Karel Och, artistic director of the Karlovy Vary International Film Festival, has said the event misses out on prestige arthouse titles due to its position in the calendar between Cannes and Venice.
“There are certain films, especially from the US, which might look on first gaze as more arthouse or festival,” Och told Screen. “But then they might be a success at Sundance or in Cannes, and the US distributor decides to freeze the film for the summer and launch it in the States and everywhere else in the autumn. Which means we’re losing the film.”
He cited Robert Eggers’ The Lighthouse, which premiered to rave reviews in Directors’ Fortnight at Cannes, as a recent example of a title Karlovy Vary wanted but was unable to acquire.
“We had the international premiere of [Eggers’ 2015 first film] The Witch, the producer of the film is a close friend, and both [stars] Robert Pattinson and Willem Dafoe were guests of the festival in the past. This was a particularly painful moment that we couldn’t get the film.”
Och described the situation as “sad”, but noted “this is the game. We understand the strategies and we’re accepting them.”
Expanded industry programme
Och said he was delighted by the expanded geographical reach of the festival’s industry programme, Eastern Promises, this year.
He cited the Works-in-Progress section, which previously focused solely on titles from central Europe; this year there are titles from the MENA region amongst the nine films in production or post-production competing for a €100,000 prize.
The festival’s own finances are “stable”, he said, with approximately 75% of the budget provided by commercial partners and the rest from the Czech Culture Ministry and the town and region of Karlovy Vary.
Unique atmosphere
Och is keen to embue Karlovy Vary with an atmosphere that “resembles a music festival”, distinct from the formality of Cannes and Venice. He said the festival’s local Czech audiences were “the most important asset we have.”
With over 13,000 accredited attendees in 2018, increased organisation has made the crowds more manageable this year but Och said the party spirit and demand for tickets remains.
“Back in the ’90s, you couldn’t walk outside the [main festival venue] Hotel Thermal, because people would be sleeping outside in sleeping bags,” he said of the festival’s casual attendees. The solution is now the creation of a temporary tent city which is delightfully named Tentopolis, and set up in a nearby field for the duration of the event.
“If you have a festival in London, Prague or New York, it’s more difficult to create this kind of atmosphere, because mostly your audience is composed of people who live and work in that city,” Och suggested. “In Karlovy Vary, people lock the apartment in Prague, leave the kids with the grandparents, and they come here in a festive, vacation mood. They watch three or four arthouse movies a day, talk about them, and get drunk. They live the festival fully. It influences the atmosphere.”

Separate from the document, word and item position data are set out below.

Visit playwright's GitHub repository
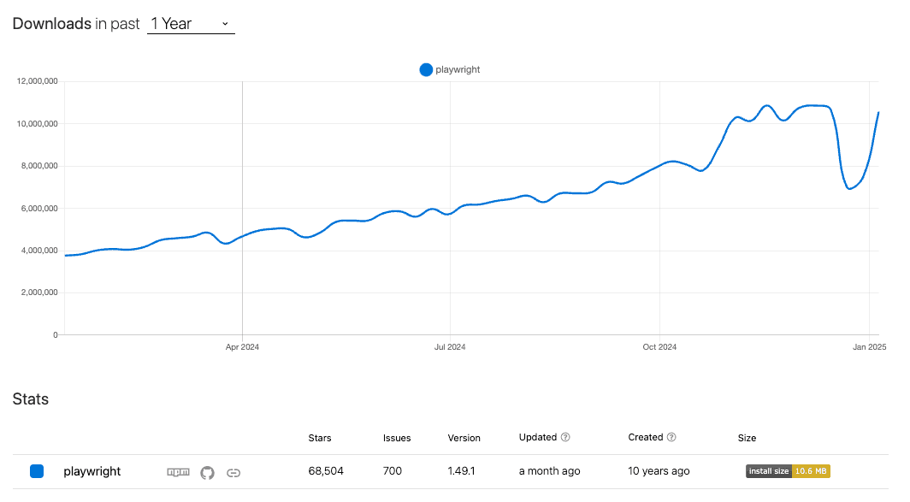Viewport: 910px width, 502px height. click(x=207, y=471)
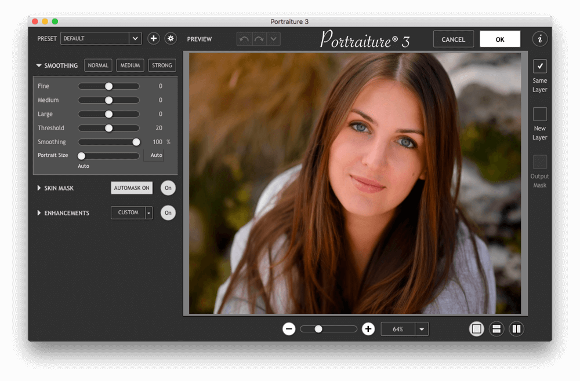Click the add preset plus icon

click(153, 39)
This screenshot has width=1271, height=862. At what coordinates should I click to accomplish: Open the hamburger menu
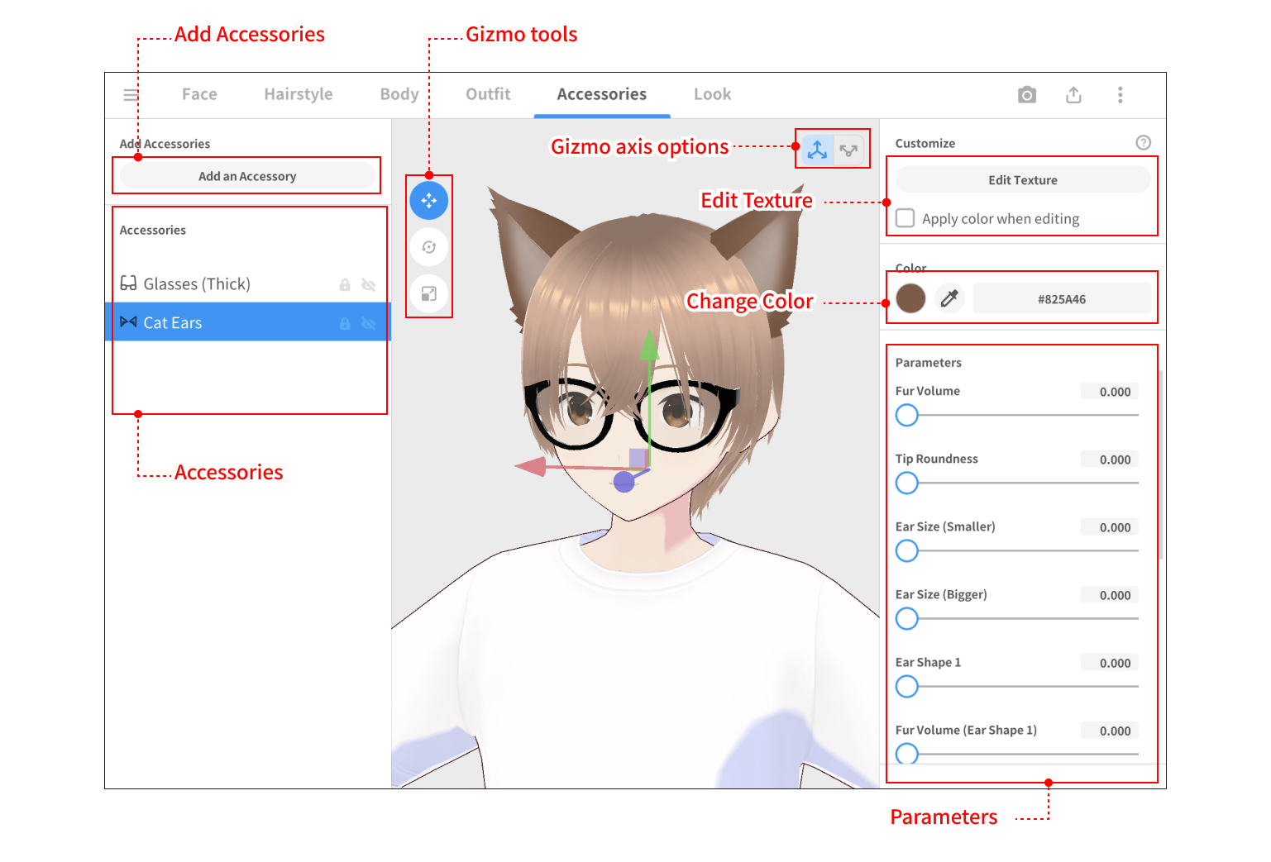click(131, 95)
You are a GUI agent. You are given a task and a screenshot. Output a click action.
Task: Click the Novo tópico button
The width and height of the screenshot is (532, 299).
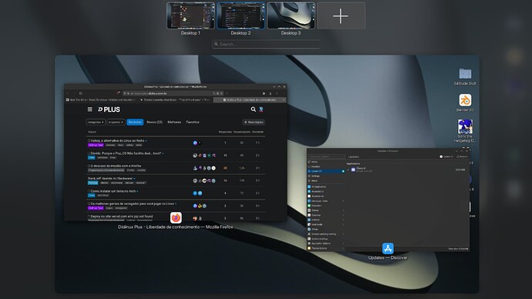(x=254, y=122)

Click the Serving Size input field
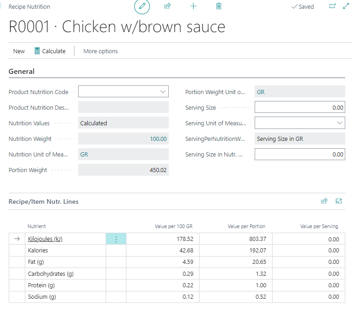(299, 107)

He noted a change in their attitude in the 25 years since the festival relaunched in 1994. “It was bit more shy in the 1990s, because the country was still in transformation after the fall of communism. People slowly got more courageous, and now they are very expressive in Q&As. Filmmakers are a little stressed for the Q&As because people mention Kafka, Dostoyevsky, politics! It’s a very smart audience, we’re really lucky.”
He also considered the festival an important bastion for free thinking, in a time of political turmoil across Europe. “Through this free territory of discussion, you can have a student from Prague talking to a Thai director, to help open the minds of especially Czech people.”
“Now we have a lot of populists taking over countries,” he continued. ”Populists are really good in pulling crowds. We show people they can think more freely and in a more complex way through the films, through meeting filmmakers, to be more critical towards the reality around themselves, and not to be victims of some politicians who can mess up their heads.”
Festival highlights
For Och, programme highlights this year include two Argentinian titles: Benjamin Naishtat’s political thriller Rojo, which premiered in Toronto last year and joint-topped Screen’s Platform jury grid; and Gastón Solnicki’s Venice-debuted documentary Introduzione all’oscuro, about a man wandering the streets of Vienna guided by the memory of a recently-deceased friend.
With streaming companies a divisive topic for Cannes, the Karlovy Vary artistic director emphasises the importance of the theatrical experience, but says it does not matter where the festival’s films are screened outside of the event.
“If it was the parents of the filmmaker who paid for the film, or a big platform, it doesn’t make a difference to us,” he said.
Looking ahead, Och is keen to augment the festival as an attraction for the international industry.
“Five years ago, we had maybe two out of 12 films in competition with a sales company. Now almost all the films have a sales company,” he said. “They think we are a place worth considering.”